__WHAT YOU SHOULD DO__
Could you update the rows below so that each "Viewport" becomes "Window size" and everything else in every row stays the same?

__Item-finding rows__
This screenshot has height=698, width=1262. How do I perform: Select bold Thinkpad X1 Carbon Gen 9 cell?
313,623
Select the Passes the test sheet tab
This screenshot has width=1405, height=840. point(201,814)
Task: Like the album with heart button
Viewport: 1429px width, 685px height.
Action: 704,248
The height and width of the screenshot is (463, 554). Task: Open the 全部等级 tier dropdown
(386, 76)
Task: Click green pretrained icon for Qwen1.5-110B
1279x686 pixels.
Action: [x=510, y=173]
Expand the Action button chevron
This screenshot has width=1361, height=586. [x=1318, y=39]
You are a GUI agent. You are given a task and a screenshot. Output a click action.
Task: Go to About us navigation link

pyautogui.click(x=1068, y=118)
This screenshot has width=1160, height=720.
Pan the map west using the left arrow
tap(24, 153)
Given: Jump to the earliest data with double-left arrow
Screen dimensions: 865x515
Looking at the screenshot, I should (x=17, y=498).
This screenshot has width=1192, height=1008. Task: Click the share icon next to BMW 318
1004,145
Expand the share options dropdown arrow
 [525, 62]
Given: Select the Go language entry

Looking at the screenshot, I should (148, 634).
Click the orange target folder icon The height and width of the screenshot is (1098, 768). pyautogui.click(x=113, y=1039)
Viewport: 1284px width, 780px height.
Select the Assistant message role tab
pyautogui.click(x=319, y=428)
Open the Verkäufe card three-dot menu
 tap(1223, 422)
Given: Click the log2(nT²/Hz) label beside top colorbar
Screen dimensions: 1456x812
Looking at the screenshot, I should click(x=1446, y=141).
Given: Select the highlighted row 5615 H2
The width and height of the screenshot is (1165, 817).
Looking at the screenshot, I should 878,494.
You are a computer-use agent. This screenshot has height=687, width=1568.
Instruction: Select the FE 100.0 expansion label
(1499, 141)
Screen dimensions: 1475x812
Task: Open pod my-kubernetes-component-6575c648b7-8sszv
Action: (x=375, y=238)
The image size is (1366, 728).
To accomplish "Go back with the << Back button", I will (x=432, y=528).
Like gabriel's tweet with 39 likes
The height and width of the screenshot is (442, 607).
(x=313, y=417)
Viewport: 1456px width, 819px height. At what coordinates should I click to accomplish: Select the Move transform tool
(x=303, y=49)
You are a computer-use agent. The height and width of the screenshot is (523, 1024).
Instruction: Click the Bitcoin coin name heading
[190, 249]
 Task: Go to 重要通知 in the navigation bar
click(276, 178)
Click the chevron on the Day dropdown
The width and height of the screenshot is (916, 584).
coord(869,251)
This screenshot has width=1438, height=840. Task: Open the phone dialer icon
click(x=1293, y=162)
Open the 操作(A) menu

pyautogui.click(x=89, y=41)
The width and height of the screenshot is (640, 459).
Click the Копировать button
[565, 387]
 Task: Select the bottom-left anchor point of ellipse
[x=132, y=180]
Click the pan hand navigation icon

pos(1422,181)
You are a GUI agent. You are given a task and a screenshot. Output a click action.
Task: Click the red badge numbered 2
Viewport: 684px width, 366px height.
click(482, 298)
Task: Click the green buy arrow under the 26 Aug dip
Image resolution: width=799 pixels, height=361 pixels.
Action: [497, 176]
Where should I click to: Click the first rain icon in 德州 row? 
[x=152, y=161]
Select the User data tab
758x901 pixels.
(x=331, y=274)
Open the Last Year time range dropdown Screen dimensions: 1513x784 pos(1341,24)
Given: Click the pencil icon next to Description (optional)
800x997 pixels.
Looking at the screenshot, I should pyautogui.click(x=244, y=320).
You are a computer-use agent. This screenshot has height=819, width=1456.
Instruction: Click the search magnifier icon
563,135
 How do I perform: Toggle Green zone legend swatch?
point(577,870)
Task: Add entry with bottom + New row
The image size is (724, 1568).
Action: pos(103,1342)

__OUTPUT BELOW__
This screenshot has height=698, width=1262. How do I perform: Select bold Thinkpad X1 Carbon Gen 9 cell?
313,623
Select the Passes the test sheet tab
This screenshot has width=1405, height=840. point(201,814)
Task: Like the album with heart button
Window size: 1429px width, 685px height.
Action: 704,248
The height and width of the screenshot is (463, 554). Task: Open the 全部等级 tier dropdown
(386, 76)
Task: Click green pretrained icon for Qwen1.5-110B
1279x686 pixels.
Action: [x=510, y=173]
Expand the Action button chevron
This screenshot has width=1361, height=586. [x=1318, y=39]
You are a GUI agent. You are given a task and a screenshot. Output a click action.
Task: Go to About us navigation link

pyautogui.click(x=1068, y=118)
This screenshot has width=1160, height=720.
Pan the map west using the left arrow
tap(24, 153)
Given: Jump to the earliest data with double-left arrow
Screen dimensions: 865x515
Looking at the screenshot, I should (x=17, y=498).
This screenshot has width=1192, height=1008. Task: Click the share icon next to BMW 318
1004,145
Expand the share options dropdown arrow
 [525, 62]
Given: Select the Go language entry

Looking at the screenshot, I should (148, 634).
Click the orange target folder icon The height and width of the screenshot is (1098, 768). pyautogui.click(x=113, y=1039)
Window size: 1284px width, 780px height.
Select the Assistant message role tab
pyautogui.click(x=319, y=428)
Open the Verkäufe card three-dot menu
 tap(1223, 422)
Given: Click the log2(nT²/Hz) label beside top colorbar
Screen dimensions: 1456x812
Looking at the screenshot, I should click(x=1446, y=141).
Given: Select the highlighted row 5615 H2
The width and height of the screenshot is (1165, 817).
Looking at the screenshot, I should 878,494.
You are a computer-use agent. This screenshot has height=687, width=1568.
Instruction: Select the FE 100.0 expansion label
(1499, 141)
Screen dimensions: 1475x812
Task: Open pod my-kubernetes-component-6575c648b7-8sszv
Action: (x=375, y=238)
The image size is (1366, 728).
To accomplish "Go back with the << Back button", I will (x=432, y=528).
Like gabriel's tweet with 39 likes
The height and width of the screenshot is (442, 607).
(x=313, y=417)
Window size: 1456px width, 819px height. At what coordinates should I click to accomplish: Select the Move transform tool
(x=303, y=49)
You are a computer-use agent. The height and width of the screenshot is (523, 1024).
Instruction: Click the Bitcoin coin name heading
[190, 249]
 Task: Go to 重要通知 in the navigation bar
click(276, 178)
Click the chevron on the Day dropdown
The width and height of the screenshot is (916, 584).
coord(869,251)
This screenshot has width=1438, height=840. Task: Open the phone dialer icon
click(x=1293, y=162)
Open the 操作(A) menu

pyautogui.click(x=89, y=41)
The width and height of the screenshot is (640, 459).
Click the Копировать button
[565, 387]
 Task: Select the bottom-left anchor point of ellipse
[x=132, y=180]
Click the pan hand navigation icon

pos(1422,181)
You are a GUI agent. You are given a task and a screenshot. Output a click action.
Task: Click the red badge numbered 2
Window size: 684px width, 366px height.
click(482, 298)
Task: Click the green buy arrow under the 26 Aug dip
Image resolution: width=799 pixels, height=361 pixels.
Action: [497, 176]
Where should I click to: Click the first rain icon in 德州 row? 
[x=152, y=161]
Select the User data tab
758x901 pixels.
(x=331, y=274)
Open the Last Year time range dropdown Screen dimensions: 1513x784 pos(1341,24)
Given: Click the pencil icon next to Description (optional)
800x997 pixels.
Looking at the screenshot, I should pyautogui.click(x=244, y=320).
You are a computer-use agent. This screenshot has height=819, width=1456.
Instruction: Click the search magnifier icon
563,135
 How do I perform: Toggle Green zone legend swatch?
point(577,870)
Task: Add entry with bottom + New row
The image size is (724, 1568).
Action: pos(103,1342)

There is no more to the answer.